A Swift DSL for gluing Apple's MPSCNN into something usable
Forge wraps Apple's verbose Metal Performance Shaders CNN API with a chainable Swift syntax and some missing layers.

What it does
Forge is a helper library that sits on top of Apple’s MPSCNN framework, offering conversion utilities between Metal’s 16-bit float textures and Swift [Float] arrays, plus a domain-specific language for defining neural networks. It also fills in gaps that MPSCNN left open—custom layers like depth-wise convolution, preprocessing kernels for color operations, and debugging tools for inspecting MTLTexture contents.
The interesting bit
The -> operator chaining is the real sell: you can pipe an Input() through Resize, Convolution, MaxPooling, and Dense layers in a single readable expression, which the README demonstrates with a side-by-side MNIST example showing the DSL version against raw MPSCNN boilerplate.
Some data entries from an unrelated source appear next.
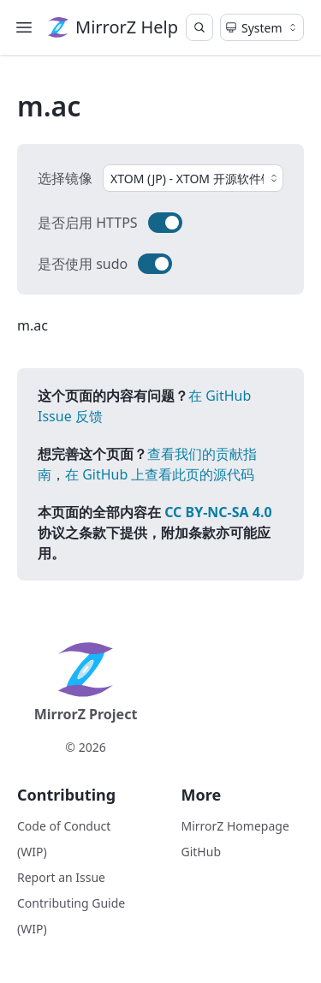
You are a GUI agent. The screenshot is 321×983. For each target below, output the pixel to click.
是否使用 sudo (83, 263)
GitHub (201, 851)
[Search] (199, 27)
The author also notes that hand-rolled Metal networks remain faster than Core ML, even if Core ML made this toolkit largely unnecessary.
Key highlights
- Chainable Swift DSL (
input --> Convolution(...) --> Softmax()) - Custom layers: depth-wise convolution, transpose channels, deconvolution (marked “coming soon”)
- Preprocessing kernels: subtract mean color, RGB→gray, RGB→BGR
- Example apps included: MNIST (LeNet-5), Inception-v3, Tiny YOLO, MobileNets (20 FPS on iPhone 6s)
- Requires Xcode 9, iOS 10+, and a physical A8+ device—simulator builds fail because Metal
Caveats
- Unmaintained: author explicitly stopped development; uses an older MPSCNN API Apple no longer supports
- Experimental: README warns “a lot of the code… is still experimental and subject to change”
- iOS 11 gaps: does not use batch normalization parameter loading or MPS data-source weight loading
- Deconvolution promised as “coming soon” with no delivery date visible
Verdict
Worth studying if you’re maintaining legacy iOS Metal inference code or want to see how a DSL can tame Apple’s low-level GPU APIs. Skip it for new projects—Core ML exists, and the author himself points to his newer library for current MobileNet/SSD work.